At 75, Tom is a seasoned veteran of the war between gardeners and rabbits, having spent the last six decades developing a playbook to protect his garden from their insatiable appetites. The strategy he has settled on is to physically fortify his garden from pests.

“Chicken wire is the first line of defense against rabbits,” he said on a recent tour of his West Tisbury garden. Around the perimeter of his primary vegetable-growing area, Tom has deer fencing stretching toward the sky. The rabbit-halting defenses, however, are closer to the ground.

Towards the bottom of the fence, the deer fencing material is stapled onto long wooden boards that run from one fence post to the next. Those boards run about 18 inches above the ground and the gap below them is securely covered with chicken wire, which is also buried several inches down into the dirt. (Rabbits can chew through deer fencing.)

The chicken wire creates a mostly impenetrable barrier for rabbits, Tom said, though human fallibility means that a few rabbits can sometimes slip into the garden.

“They occasionally bust their way in if I leave the door open,” he said.

If a rabbit does happen to sneak in the garden, Tom has a second line of defense: Coquina the Australian shepherd (above right). Coquina won't catch rabbits, but she will chase them. Ray Ewing

If rabbits do get into the garden, Tom has a redundant security measure: his Australian shepherd, Coquina. “She is an expert rabbit chaser,” he said. Though Coquina usually isn’t fast enough to catch the rabbits, chasing them is typically enough to get them out of the garden.

Roxanne Kapitan employs a slightly more varied approach to combat the rabbit problem, which extends throughout her yard. “There are two basic ways to stop rabbits — the physical and the chemical,” she said.

In terms of a chemical approach, Roxanne said she prefers her own homemade rabbit deterrent spray made from cloves, garlic and hot peppers. Not only does it smell better than the store-bought stuff, but it’s way cheaper, too. Rabbits don’t like vinegar, either.

For physical deterrents, Roxanne uses a range of materials and objects, from hardware cloth fencing to garden pots. “They are not aggressive, the bunnies, so that’s the thing to remember,” she said.

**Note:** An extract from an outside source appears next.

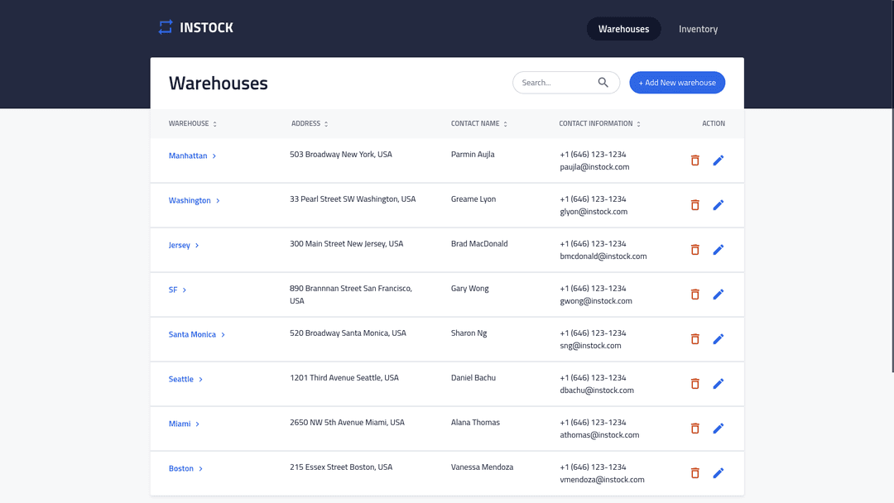
Task: Click the delete icon for Seattle warehouse
Action: [695, 383]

Even cursory obstacles, like a pile of seaweed or a ring of plastic pots around the more appetizing plants can deter them.

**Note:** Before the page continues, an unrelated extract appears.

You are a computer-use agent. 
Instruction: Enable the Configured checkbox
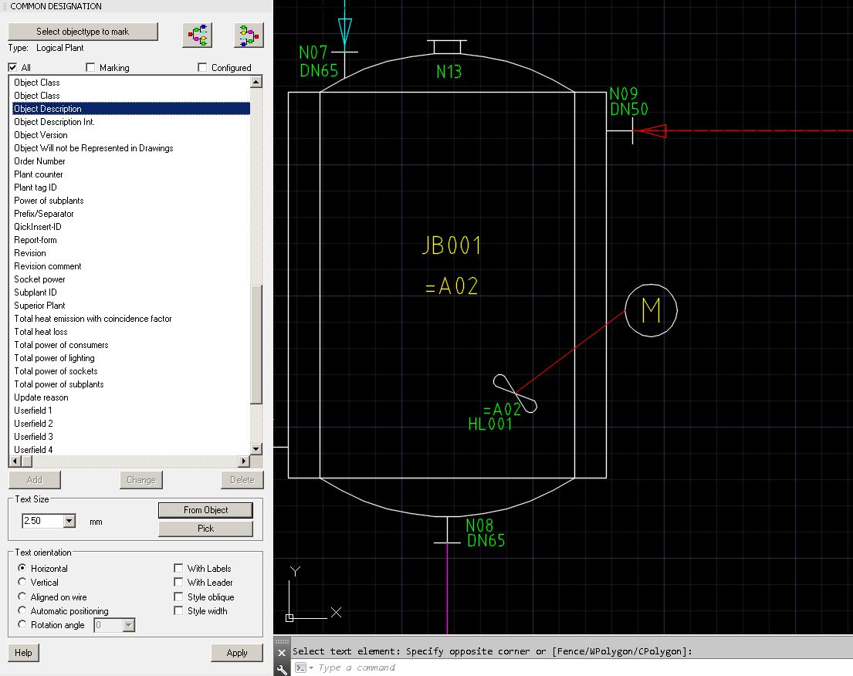[201, 67]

“They might find these upside-down pots in their way and say ‘eh, it’s too complicated,’” she said. With rabbit food so plentiful on Island, they often simply go for what’s easiest.

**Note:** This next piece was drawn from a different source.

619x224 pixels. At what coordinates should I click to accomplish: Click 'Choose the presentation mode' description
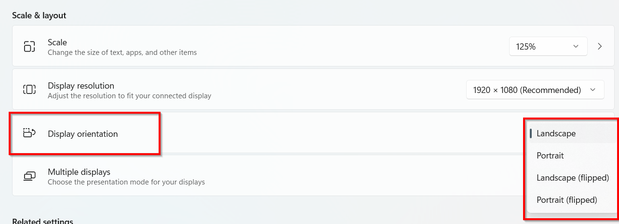click(x=126, y=182)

But despite their easy going attitude and penchant for laziness, rabbits are vigilant, always ready to take advantage of any hole in the defenses.

Just days after a rabbit-free tour of Tom Hodgson’s garden, the Vine received a follow-up email from Tom: “Guess who/what popped out of the kales this morning and went tearing around the garden?” he wrote. “A baby bunny … looks like I can’t put off rebuilding the fence any longer.”


Thomas Humphrey is a reporter at the Vineyard Gazette.


Bunny Battle Cheat Sheet

Tips for discouraging rascally rabbits in your garden.

1. Plan ahead. Accept that the rabbits are there and will do their best to eat your young plants, so be prepared.

2. Build physical barriers. A vegetable and cutting flower garden should have chicken wire 12 to 18 inches tall all the way around the base of your fencing, preferably with some buried in the soil below the fenceline. Young perennials like coneflowers and black-eyed Susans that aren’t in a fenced-in garden can be protected with makeshift chicken wire cages or a ring of pots until the plants get more than a foot tall.

3. Use a natural repellant. During the season, apply a homemade spray like Roxanne Kapitan makes (p. tk) or an organic store-bought rabbit repellant. Remember to reapply after rainfall.

4. Pick plants carefully. When planting a perennial garden on the Vineyard, keep in mind that many drought- and deer-resistant plants are also unpleasant to rabbits. Lamb’s ears, lavender, catmint, sedum, iris, daffodil, alliums, and peonies are just a few good choices.

5. Be aware of nests. Rabbits are always looking for areas to nest. Hay or straw mulch in the vegetable garden is a favorite – another reason to keep the mommies out in the first place. They’ll also look for overgrown grassy areas or protected areas between shrubs to have their litters, which can have as many as 10 kits.